FOR IMMEDIATE RELEASE
ZINFANDEL HERITAGE VINEYARD HARVESTS ON 9/11/04
Oakville, Napa Valley, September 2004---Zinfandel grapes from the one-acre Heritage Vineyard within UC Davis' Experimental Station in Oakville were harvested on September 11, 2004. "The quality looks excellent, and we noted a moderate amount of fruit shriveling which we associate with full ripening and high concentration of flavor," explained Professor James Wolpert, Chair, Viticulture & Enology Department, University of California, Davis, who oversees this important research vineyard.
The Heritage Vineyard is an unusual and unprecedented collection of Zinfandel selections from historic vines averaging over 80 years of age planted in vineyards all over California.
The 2004 Heritage Vineyard Zinfandel will be made by Kent Rosenblum and Jeff Cohn of Rosenblum Cellars. The 2.1 tons of grapes were trucked to the Rosenblum Winery in Alameda immediately after being harvested. The crushed fruit measures 27.6 Brix, 61 TA and 3.57 pH.

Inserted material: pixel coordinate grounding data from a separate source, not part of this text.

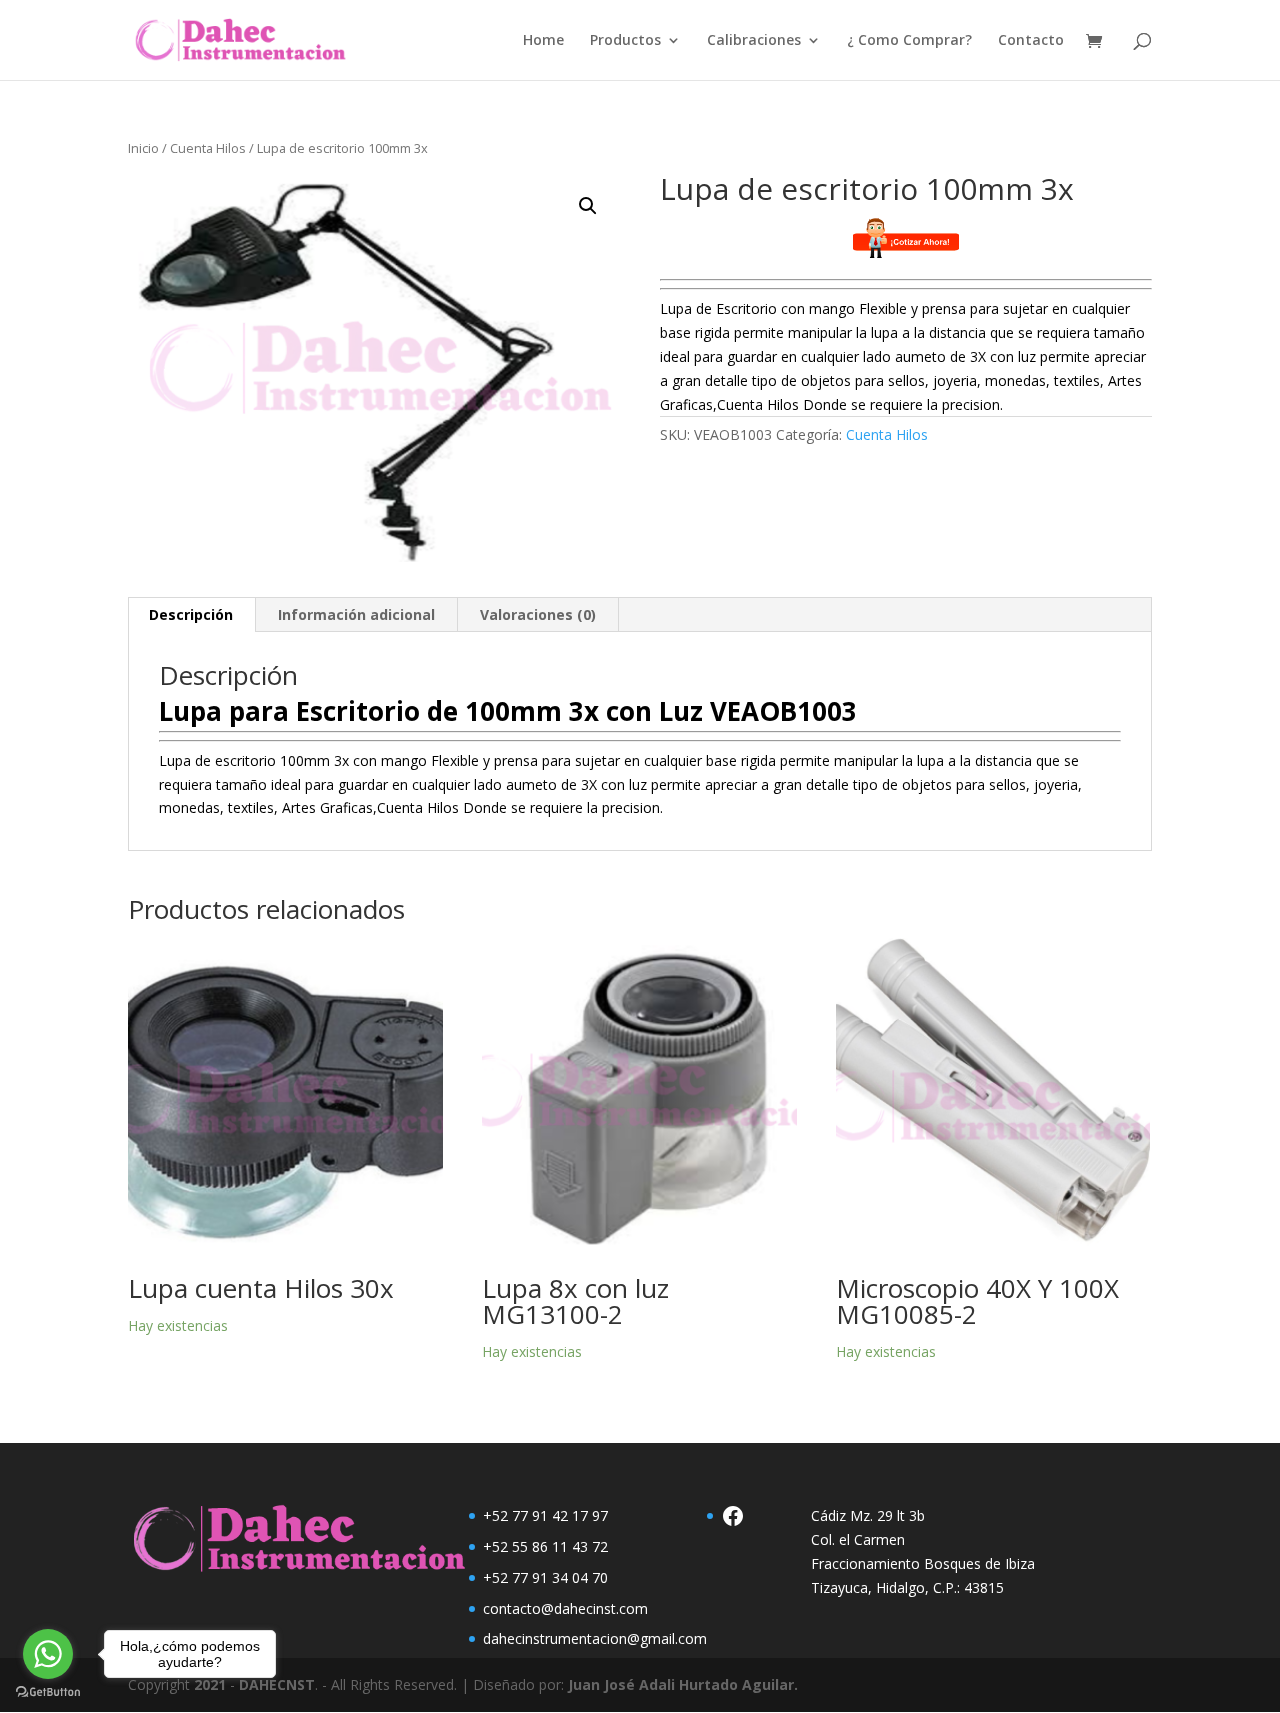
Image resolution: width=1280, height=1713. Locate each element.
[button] (588, 206)
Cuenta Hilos (208, 148)
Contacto (1031, 41)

How did the fruit look? "We have a real variation in fruit this year with many different ripeness levels," explains Kent. "The fruit was sorted before crushing and destemming, with any unripe clusters being pulled out of the mix. The flavor of the ripe grapes was fantastic, with lots of blackberry, blueberry and dark cherry components."
How will the wine be made? "The grapes were gently crushed into 3 ¾ ton fermenters with 10% whole clusters. The fruit was then cold soaked for 3 days while being punched down twice a day. The must was warmed up and a different cultured yeast was added to each fermenter. We anticipate a 5 to 7 day fermentation after which the wine will be pressed to barrels and a malolactic culture added," explains Rosenblum. "We anticipate using 2 new Seguin Moreau American oak u-stave barrels and 3 one-year-old barrels of varying types. The wine will be receiving 3 to 4 rackings before being bottled next year."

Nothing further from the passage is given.